(Saved data entries)
===============

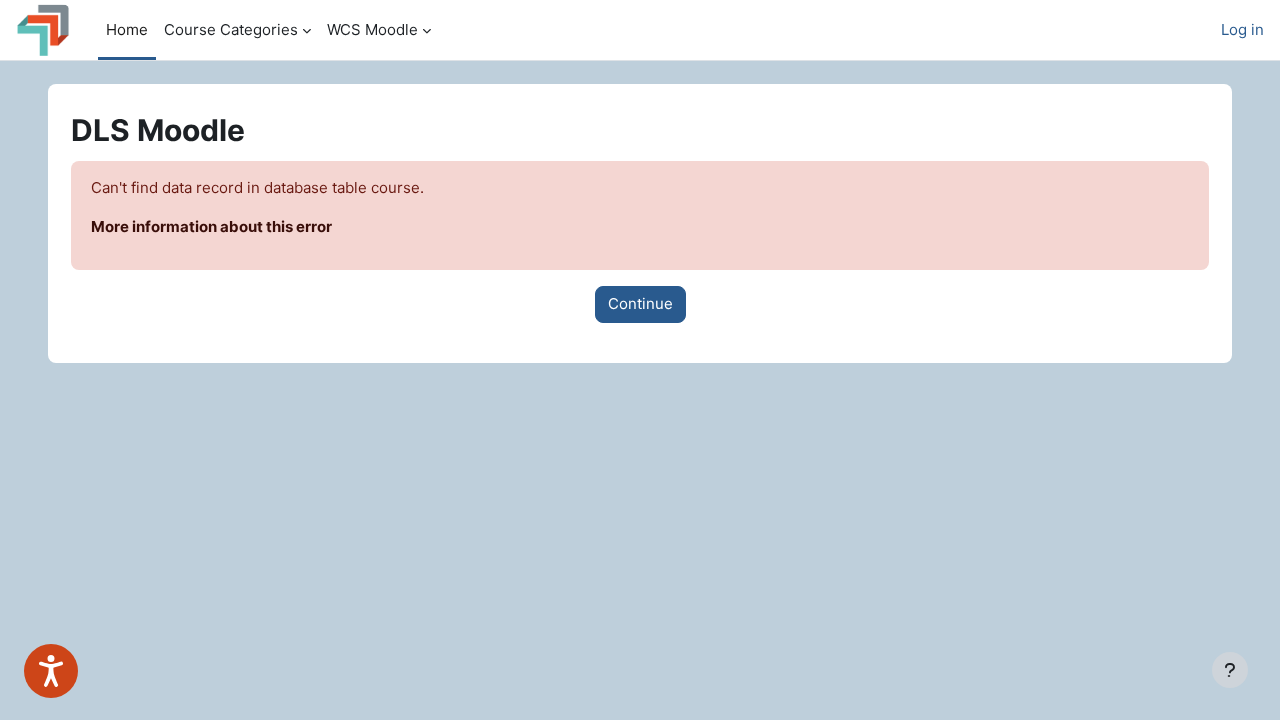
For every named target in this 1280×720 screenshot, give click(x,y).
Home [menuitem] (127, 29)
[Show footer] (1230, 670)
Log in (1242, 29)
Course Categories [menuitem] (231, 29)
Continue (640, 303)
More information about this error (211, 226)
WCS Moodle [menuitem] (372, 29)
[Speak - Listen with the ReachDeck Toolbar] (51, 671)
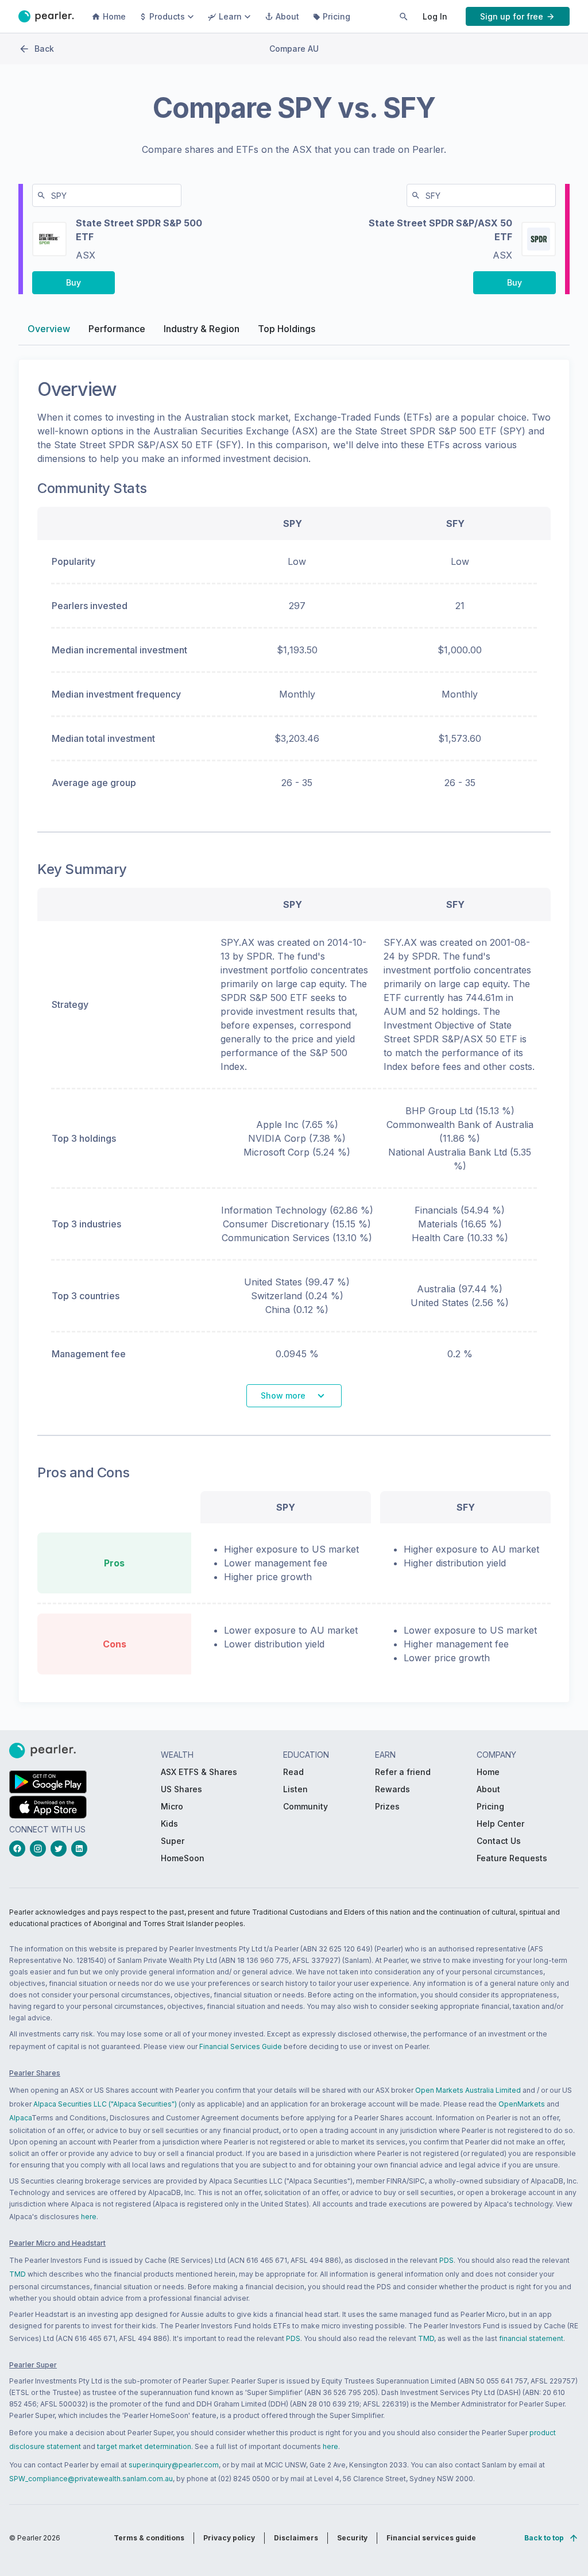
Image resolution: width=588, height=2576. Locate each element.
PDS (446, 2260)
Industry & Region (201, 328)
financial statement (531, 2338)
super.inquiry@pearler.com (174, 2465)
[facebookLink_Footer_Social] (19, 1848)
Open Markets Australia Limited (468, 2090)
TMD (17, 2274)
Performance (116, 328)
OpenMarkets (521, 2104)
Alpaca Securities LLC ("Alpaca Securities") (105, 2104)
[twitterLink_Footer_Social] (61, 1848)
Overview (49, 328)
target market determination (144, 2446)
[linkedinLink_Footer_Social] (81, 1848)
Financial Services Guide (240, 2046)
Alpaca (20, 2117)
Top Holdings (286, 328)
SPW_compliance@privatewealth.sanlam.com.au (91, 2478)
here (88, 2216)
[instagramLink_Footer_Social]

===============

» **EXERCISE**:
Reproduce all of the entries word for word, skipping any pictures they hold.

» **ANSWER TO THIS PROBLEM**:
For every named target in this 1280×720 screenshot, give click(x,y).
Home [menuitem] (127, 29)
[Show footer] (1230, 670)
Log in (1242, 29)
Course Categories [menuitem] (231, 29)
Continue (640, 303)
More information about this error (211, 226)
WCS Moodle [menuitem] (372, 29)
[Speak - Listen with the ReachDeck Toolbar] (51, 671)
Image resolution: width=588, height=2576. Locate each element.
PDS (446, 2260)
Industry & Region (201, 328)
financial statement (531, 2338)
super.inquiry@pearler.com (174, 2465)
[facebookLink_Footer_Social] (19, 1848)
Open Markets Australia Limited (468, 2090)
TMD (17, 2274)
Performance (116, 328)
OpenMarkets (521, 2104)
Alpaca Securities LLC ("Alpaca Securities") (105, 2104)
[twitterLink_Footer_Social] (61, 1848)
Overview (49, 328)
target market determination (144, 2446)
[linkedinLink_Footer_Social] (81, 1848)
Financial Services Guide (240, 2046)
Alpaca (20, 2117)
Top Holdings (286, 328)
SPW_compliance@privatewealth.sanlam.com.au (91, 2478)
here (88, 2216)
[instagramLink_Footer_Social]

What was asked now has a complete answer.